Maybe it was wanting to visit again the saintly elder Father Zossima, the gentle Alyosha, the "fallen" Grushenka, the hell raising Dmitri or the tightly wrapped Katrina.

Or it could have just been a self-punishment thing.

In fact, one thing you get from reading just about any work of Dostoevsky is that people are a lot more complicated than calculating rational choice machines (see his Notes from the Underground). That might be one take home message.

Another might be the theme that seems to run through his work that everyone is connected to and responsible for everyone else, as in this scene where after the death of his mentor, the holy Father Zossima, Alyosha throws himself on the ground, kissing the earth and "drenching it with his tears"
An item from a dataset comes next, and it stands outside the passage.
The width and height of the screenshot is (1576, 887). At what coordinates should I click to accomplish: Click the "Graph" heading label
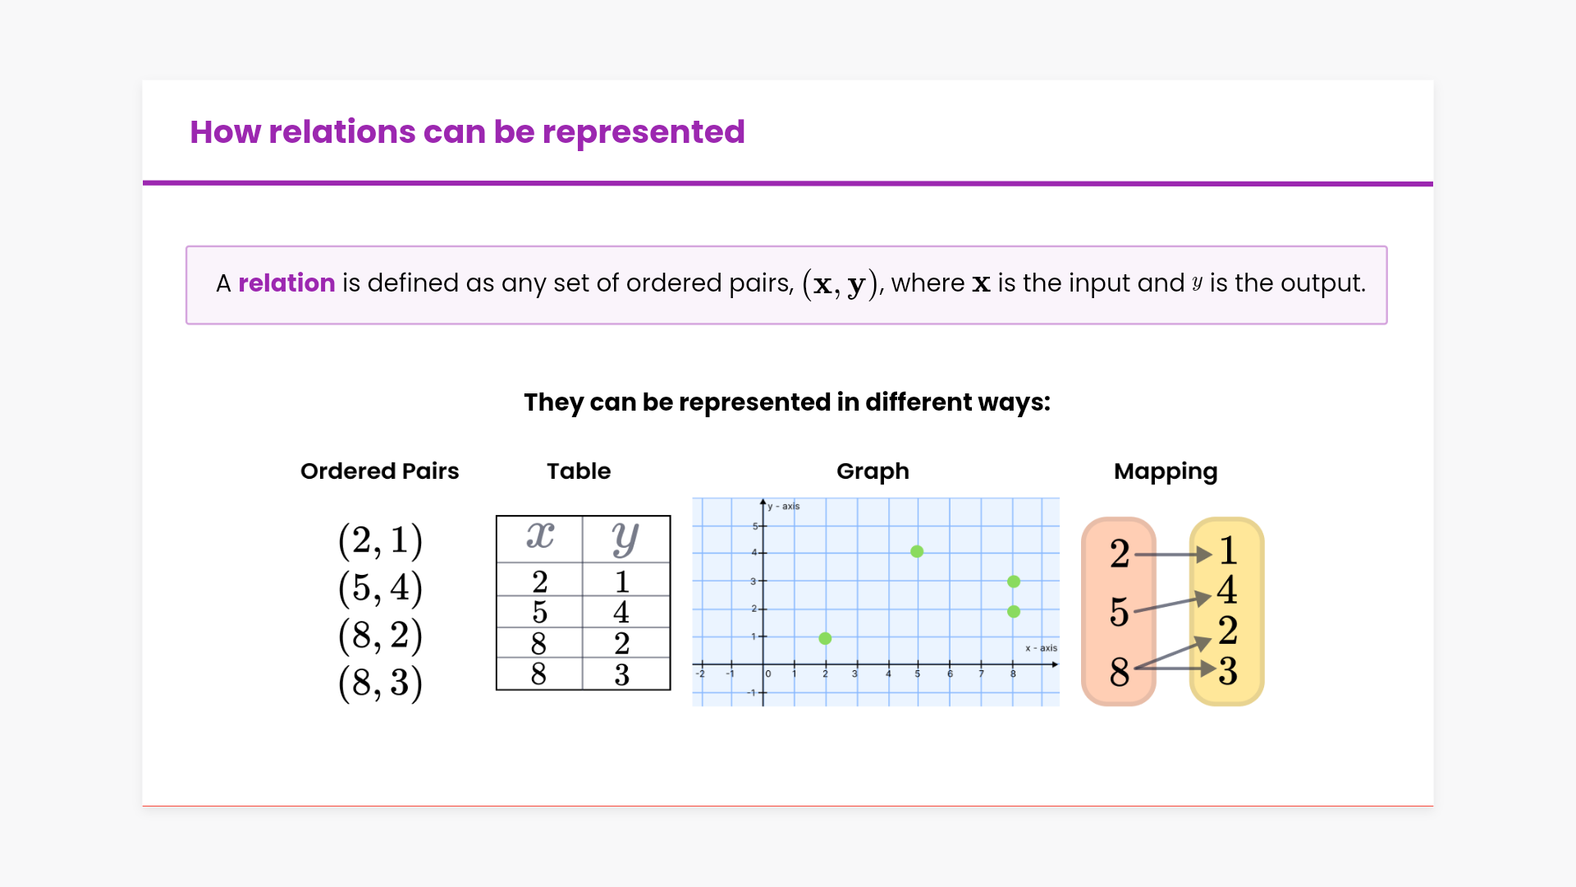pos(873,471)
It was as though the threads from all those innumerable worlds of God met all at once in his soul, and it was trembling all over 'as it came in contact with other worlds.' He wanted to forgive everyone and for everything, and to beg forgiveness--oh! not for himself, but for all men, for all and for everything, 'and others are begging for me,' it echoed in his soul again....


Or later:

Oh, my dear children, my dear friends, do not be afraid of life! How good life is when you do something that is good and just!


Speaking of which...

SICK DAYS. Campaigns are starting to ramp up in several states around the issue of paid sick leave. Here's some information from the Economic Policy Institute about the scope of the problem and who suffers the most:


On average, 57% of private-industry workers in the United States have access to paid sick leave. That means that 43% of all private-industry workers have no paid sick days. When workers get sick, they are either forced to go to work or stay home without pay and risk losing their job. What this number masks, however, is how vastly unequal access to sick leave is depending on workers’ wages. Workers at the bottom of the wage scale, those making less than $7.38 an hour, are five times less likely to have sick days than workers at the top of the scale, those making greater than $29.47 an hour.


The report concludes:


In recent months, legislation has been introduced that would level the playing field and provide much needed paid leave for workers who are sick. Such legislation—as exists in other advanced economies—would not only give workers an important benefit, but could provide valuable incentives for increased productivity in the workforce through worker loyalty, decreased turnover, and a decline in sick employees showing up to work and infecting others.

It is time for the United States to join the rest of the developed world and guarantee paid leave for its workforce.